Understanding which agent should own which responsibility is basically a distributed systems design problem. And like all distributed systems problems, getting the boundaries right is more important than getting any individual component perfect.

Why I Built It

Honestly? Because I’m drowning in AI news. Every morning there are 15 new tools, 3 new models, and someone on YouTube telling me the world just changed again. I wanted a single page that told me what actually matters today, auto-updated, with no human editorial bias (well, beyond the YouTube channels I chose to watch).

But also because I wanted to understand what it actually feels like to build a real application with LLM agents. Not a toy. Not a demo. Something that runs in production, handles messy real-world data, and needs to be reliable enough to push to a live website without human review.

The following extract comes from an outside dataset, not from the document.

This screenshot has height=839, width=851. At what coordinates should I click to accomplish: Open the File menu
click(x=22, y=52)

The answer: it feels a lot like regular software engineering, except your core data processing layer is probabilistic and occasionally hallucinates. You deal with it the same way you deal with any other unreliable dependency — redundancy, validation, and graceful degradation.

The future happens slowly and then all at once. And apparently, it also updates itself daily at 2 AM.


aitoolz.info is live now. Built with Python, Claude, Whisper, SQLite, and a healthy distrust of any single LLM output.